Reproduce the material below word for word, from the line with "Click trash icon in Mr. Parker row" up to and including the line with "Viewport: 615px width, 482px". Leave the pictures out of your answer.

> GIVEN RECORDS:
============
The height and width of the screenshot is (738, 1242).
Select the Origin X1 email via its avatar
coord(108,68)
============
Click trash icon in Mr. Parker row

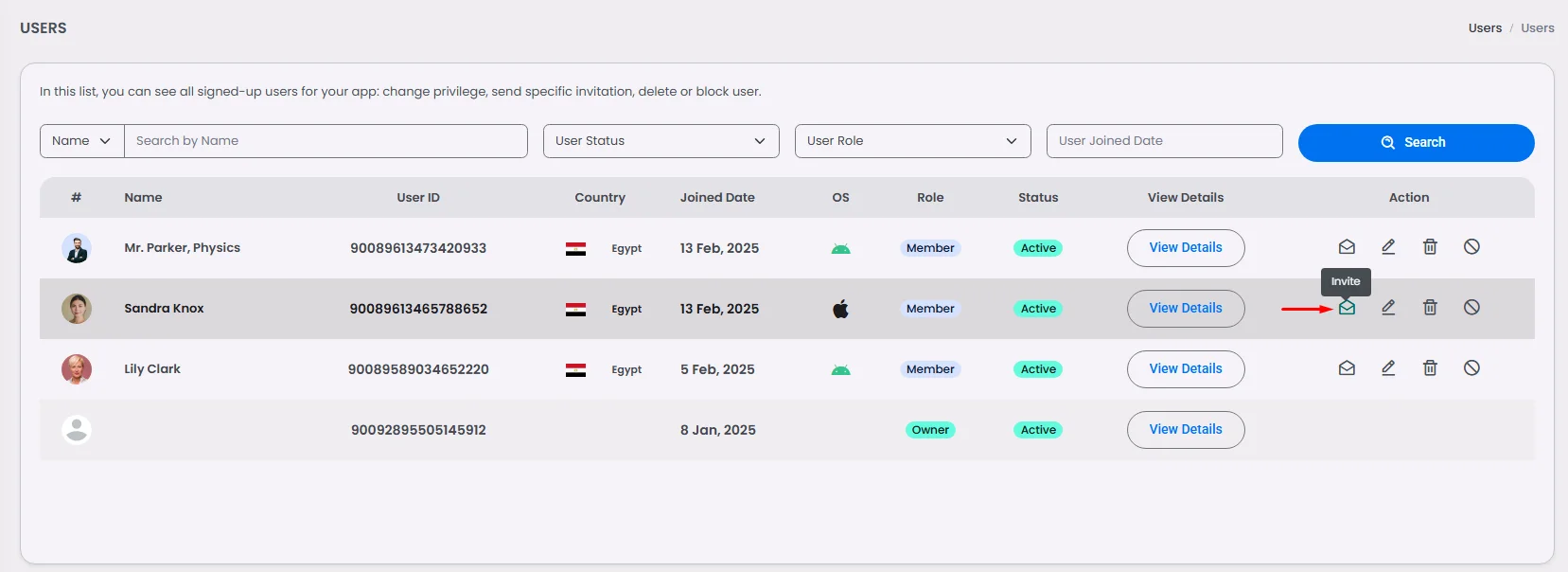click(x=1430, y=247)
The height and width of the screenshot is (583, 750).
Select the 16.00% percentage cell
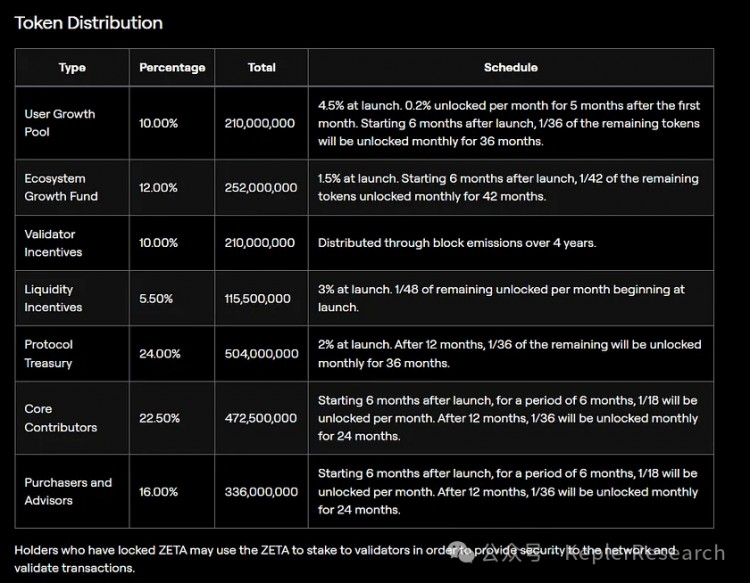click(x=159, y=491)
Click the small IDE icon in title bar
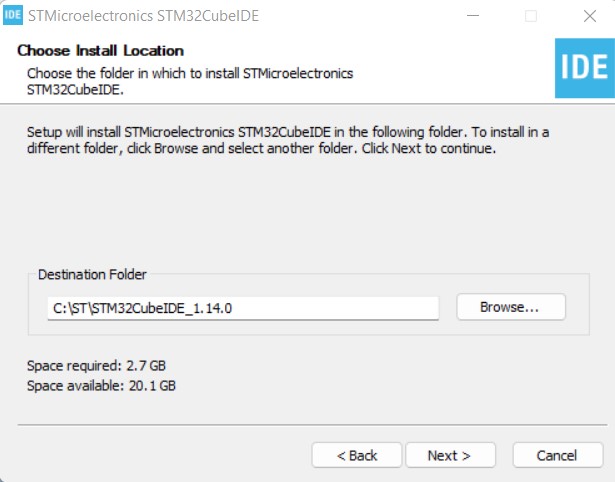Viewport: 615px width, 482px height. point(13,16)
============
> EXERCISE ANSWER:
Click trash icon in Mr. Parker row

click(x=1430, y=247)
The height and width of the screenshot is (583, 750).
Select the 16.00% percentage cell
click(x=159, y=491)
Click the small IDE icon in title bar
Viewport: 615px width, 482px height. point(13,16)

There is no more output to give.